Putting the focus on a couple of doctors who want to ensnare each other for professional malpractice enables Habeas Corpus to be in two minds about the human body. The job is a licence for roving hands and eyes and the play is very droll about the parless protocols of touch. ("Touching is what loved ones are for," declares the permanently affronted Lady Rumpers, "because loving takes the sting out of it.") But being a doctor also offers extensive opportunities for getting to grips with the body at its least lovely and most mortal. Hence the conclusion that you should get as much sex in as you can before the only thing that's rampant about you is the rot.
Sam Mendes's revival at the Donmar boasts a crack cast but, for me, despite deliriously enjoyable patches, the staging did not totally work. This was no fault of Brenda Blethyn, who airs her talent for grieving querulousness to splendid effect as the tweed-and-pearls doctor's wife in whom the would- be raver is awakened by the falsey-fitter's erring touch. Celia Imrie is also superbly centre-target as Lady Rumpers, an old colonial who clearly emerged from the womb with a large stiff handbag over her arm and a booming complaint on her lips.
Some things have been misjudged, however. The constant lighting changes to underline the play's tricky tonal shifts into pastiche verse, cod song- and-dance and direct-to-audience address, give this register-hopping an unduly galumphing, arbitrary feel instead of the spirited silliness that's required. For a play about how we're trapped in the body, Habeas Corpus is itself paradoxically disembodied, making do with a few chairs and dispensing with the usual material environment of farce, that fraught obstacle-course of doors, hiding places and hostile objects.
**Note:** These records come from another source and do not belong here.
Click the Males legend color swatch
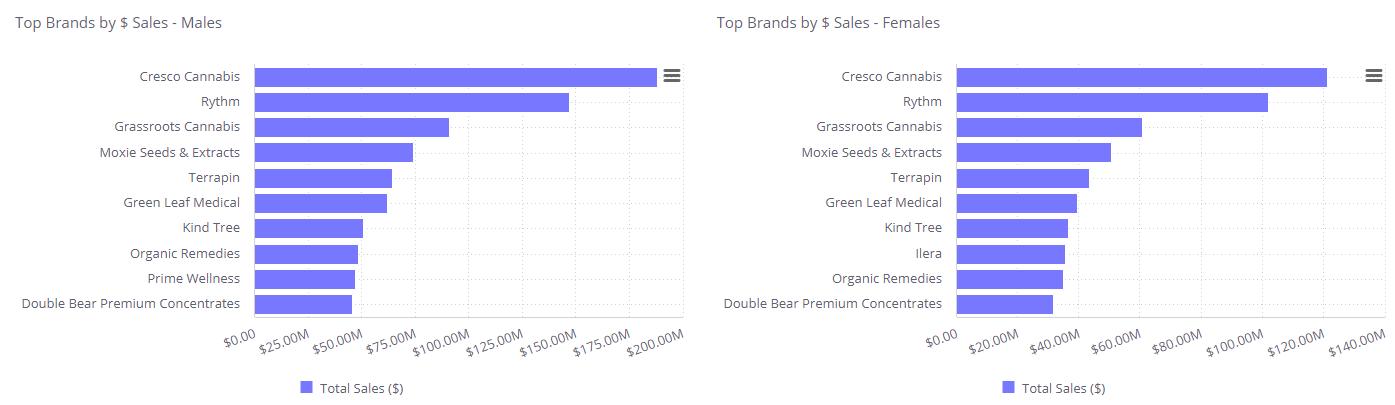Image resolution: width=1395 pixels, height=405 pixels. [307, 387]
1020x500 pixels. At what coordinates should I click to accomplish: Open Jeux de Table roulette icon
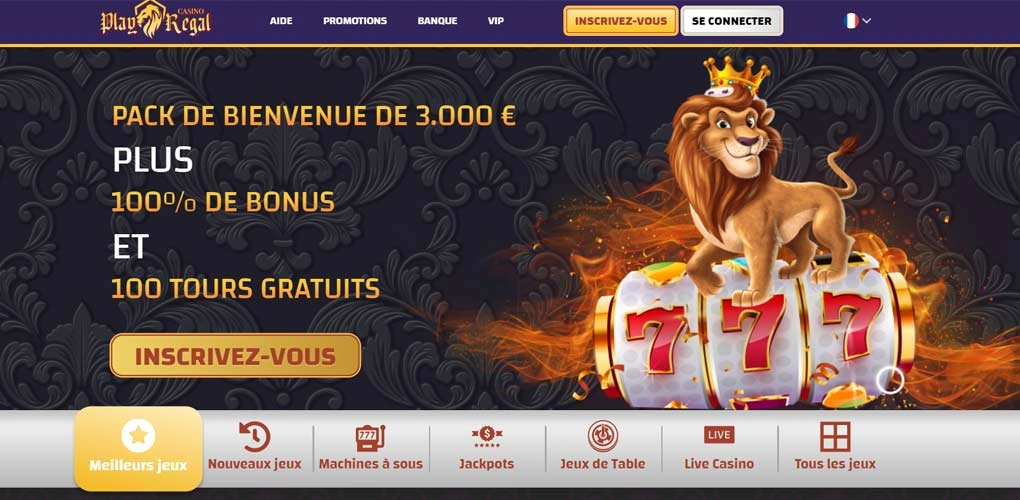[x=603, y=436]
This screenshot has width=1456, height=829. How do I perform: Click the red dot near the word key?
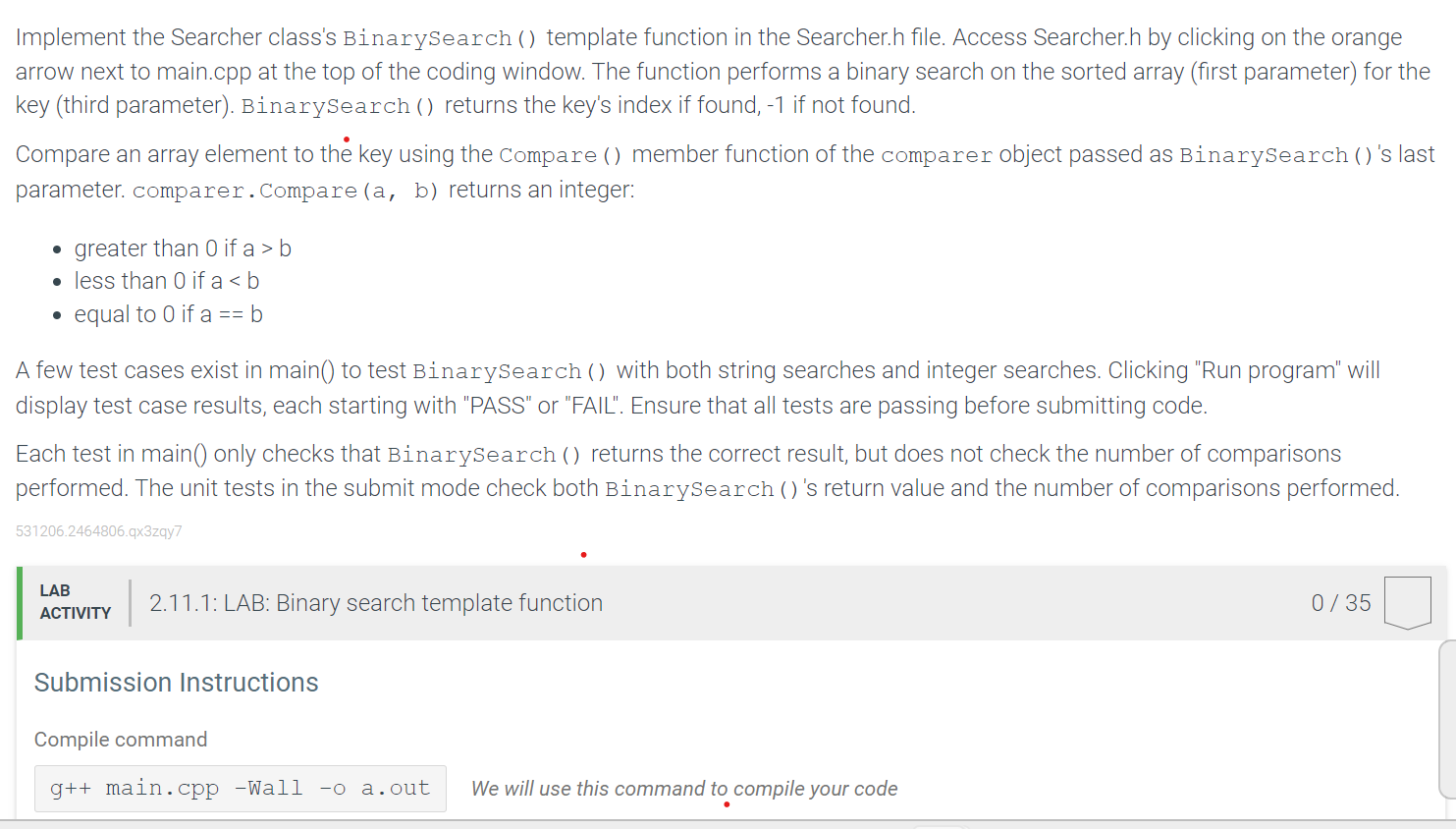(x=346, y=139)
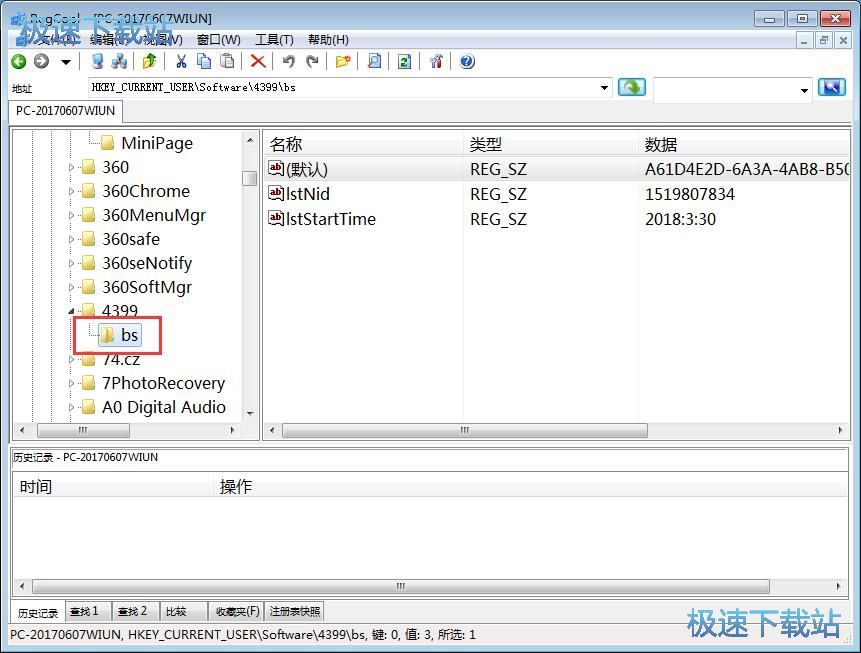Open the 工具(T) menu

pos(274,39)
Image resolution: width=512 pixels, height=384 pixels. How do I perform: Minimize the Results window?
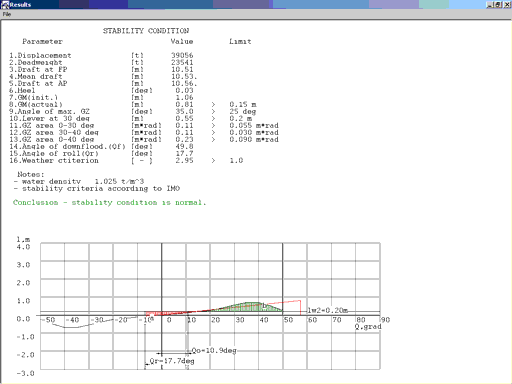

But if this calculated incongruity is to have a full comic payoff, you need a tension between the abstract staging and the old-fashioned proscenium-framed box that is farce's customary habitat. The Donmar offers too open a space and the play does not look at home in it.
That fine actor, Jim Broadbent, strikes me as basically mis-cast in the role of Wicksteed, the lecherous GP. The randiness should spring out from behind a surface of reassuring respectability. But would you really trust someone who looks so interestingly and constitutionally dodgy? He is at his best in the jerky, desperate dance routine at the end, which demonstrates that life is a Totentanz, as well as a mating dance.